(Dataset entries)
────────

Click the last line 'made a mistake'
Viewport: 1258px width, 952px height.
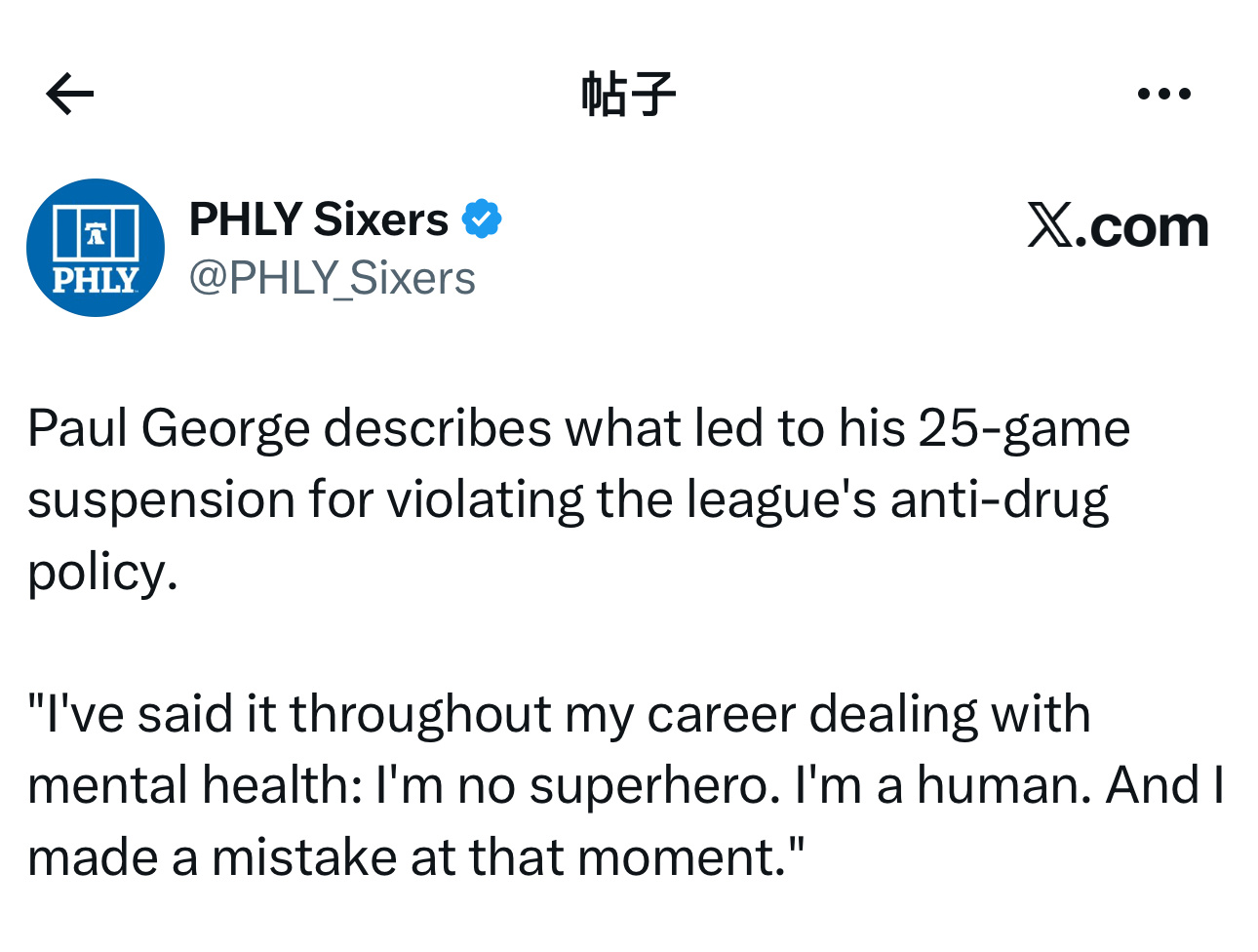tap(415, 858)
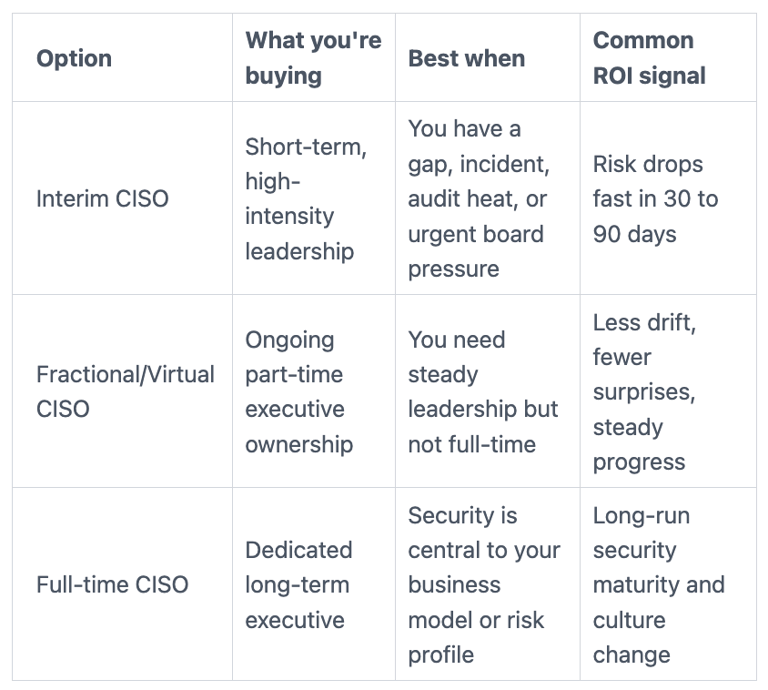Click the "Full-time CISO" row label
The width and height of the screenshot is (768, 690).
(112, 585)

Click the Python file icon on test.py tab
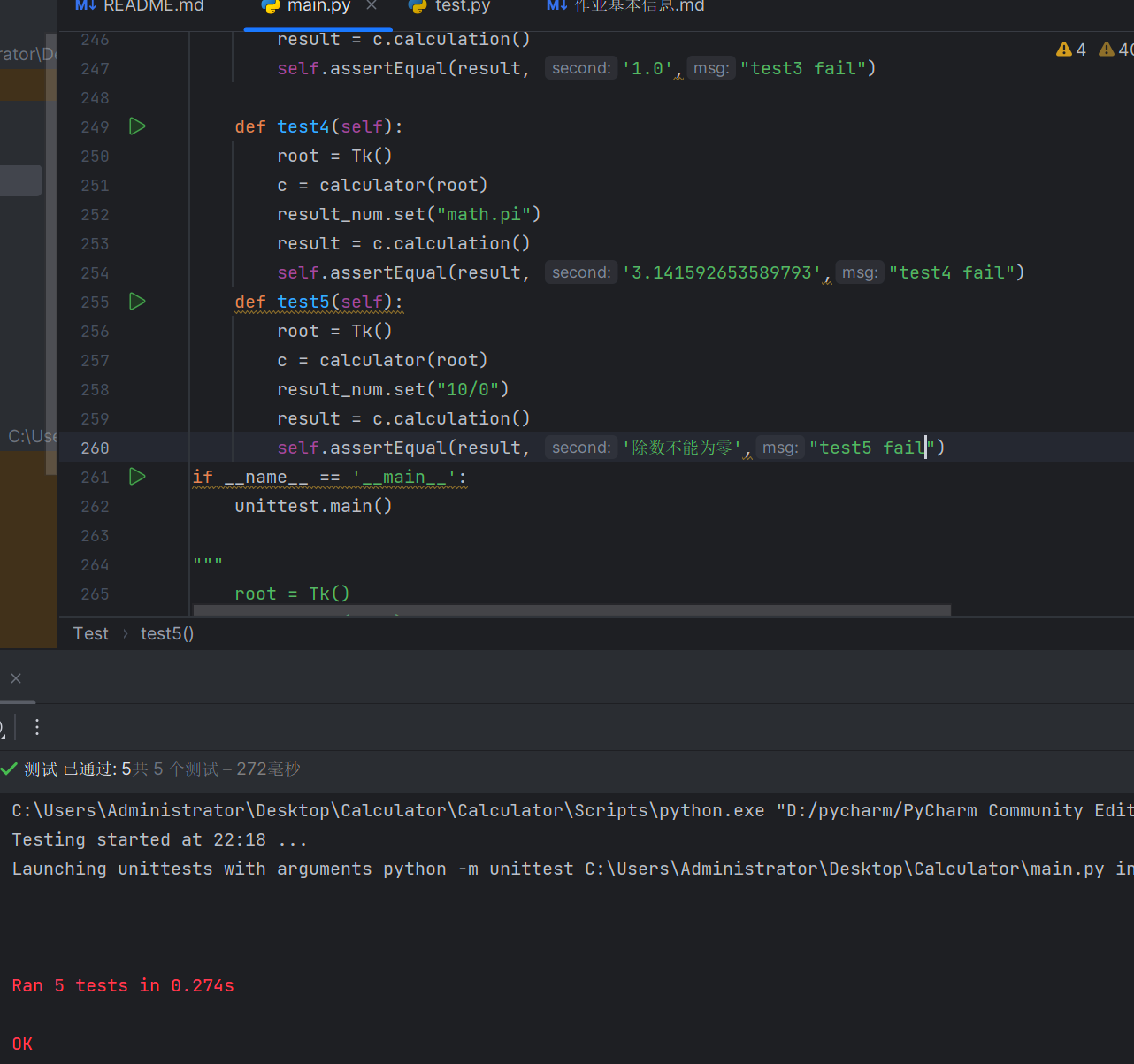(x=418, y=6)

────────

[What you will do] Repeat all entries exactly, pictures excluded.

[Result]
Click the last line 'made a mistake'
Viewport: 1258px width, 952px height.
tap(415, 858)
Click the "Full-time CISO" row label
The width and height of the screenshot is (768, 690).
(112, 585)

Click the Python file icon on test.py tab
(x=418, y=6)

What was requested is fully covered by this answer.